5. Autodesk BIM Collaborate
BIM Collaborate brings coordination into the Autodesk Construction Cloud, running automated clash analysis tied directly to the design authoring tools many teams already use. For groups standardized on Revit and the Autodesk ecosystem, keeping coordination in the same cloud is the main appeal.
6. Trimble Connect
Trimble Connect offers an open, multi-format collaboration environment for sharing and coordinating models across disciplines, and it pairs naturally with Tekla and other Trimble tools. It suits teams that value format flexibility and want a neutral space where mixed software can meet. Its neutrality is the selling point for teams wary of committing everything to one vendor.
7. BIMcollab
BIMcollab centers on issue management and coordination built around the open BCF standard, connecting to multiple checkers and authoring tools so issues travel cleanly between them. It appeals to teams that want structured, tool-agnostic issue tracking as the backbone of their coordination process. The open-standard approach makes it a durable choice for teams that expect their toolset to change over time.
8. Dalux
Dalux pairs coordination with unusually strong mobile model access, bridging office coordination and the field so trades can carry the federated model on site. Its free field viewers help it spread across a project, which appeals to teams that want coordination to reach past the BIM room. That field reach is why it often enters a project through the trades rather than the modeling team.

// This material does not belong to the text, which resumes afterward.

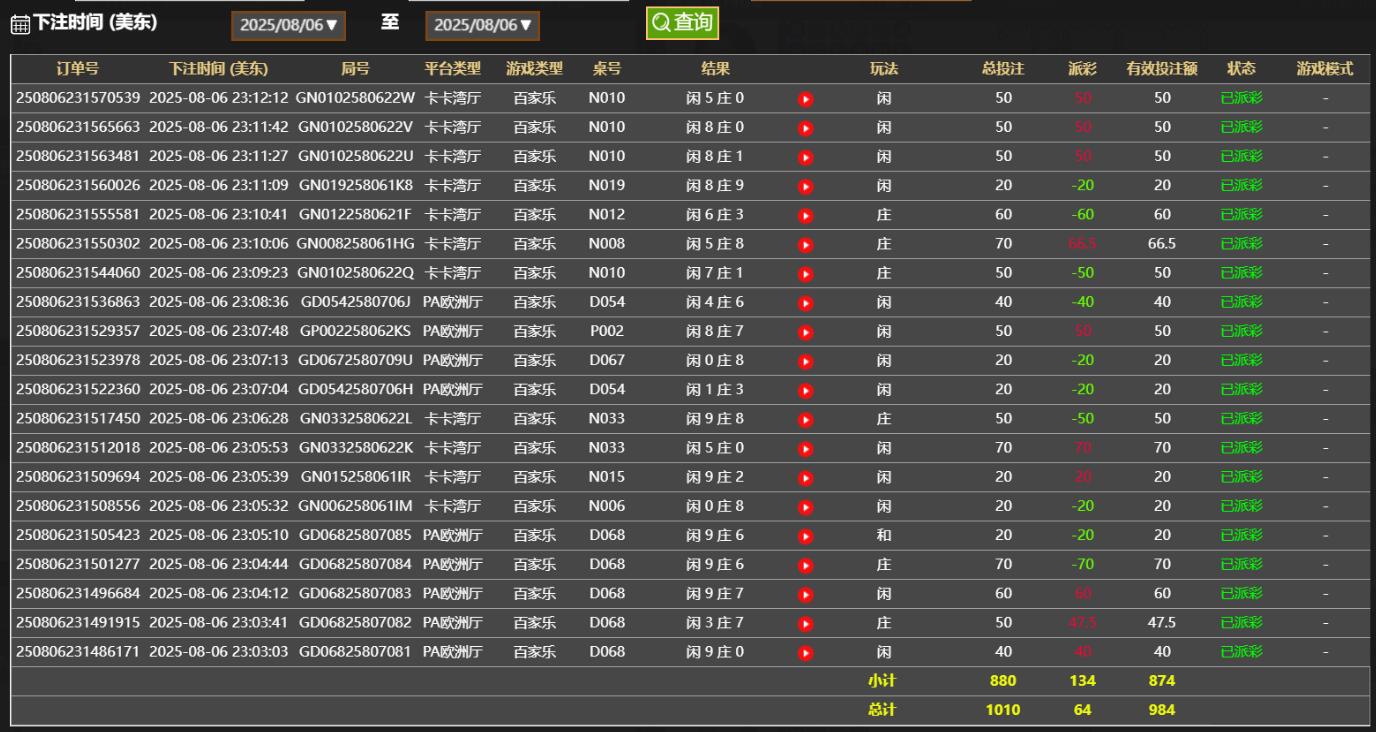Select the 派彩 column header
1376x732 pixels.
pyautogui.click(x=1082, y=69)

How to choose a BIM coordination solution in 2026
Naming the options is the easy part, and the shortlists overlap heavily. A few practical criteria separate a platform a project relies on from one that generates reports and little else.
- Match it to who coordinates. A design-side team living in Revit weighs authoring integration differently from a general contractor federating models from many subcontractors, so choose for the people running coordination day to day.
- Judge the issue workflow, not the clash count. Finding conflicts is easy; the value is in filtering noise, assigning ownership, and tracking each issue to a verified fix, so weigh how the platform manages resolution.
- Check open-format support. Projects rarely run on one vendor’s software, so strong handling of open exchange formats decides whether every discipline’s model actually makes it into the coordination space.
- Treat it as a quality process. Coordination is one control in a broader quality system, and the ISO 9001 quality management standard builds on a process approach of defined steps, clear ownership, and continual improvement, so favor a platform whose issue workflow reinforces that discipline rather than leaving resolution ad hoc.
- Weigh how far it reaches. Coordination that stays trapped on a desktop in the BIM room helps less than coordination the field can see, so consider mobile access and how easily non-specialists can participate.
- Account for rollout and cost. Licensing, training, and the effort to keep model federation current all add up, so onboarding and vendor support belong in the decision beside the feature list.
The bottom line
There is no single best BIM coordination solution for 2026, because the right one depends on where coordination lives on a given project. A design team deep in Revit values authoring integration, a general contractor federating dozens of trade models values open formats and issue tracking, and a team that documents the jobsite may want conflicts tied to what is actually built.
The strongest programs pick for the people doing the coordinating, judge the issue workflow over the raw clash count, and measure every option by one test: how many conflicts it keeps out of the field. A short pilot coordinating one live area across the actual disciplines involved usually reveals fit faster than any feature comparison.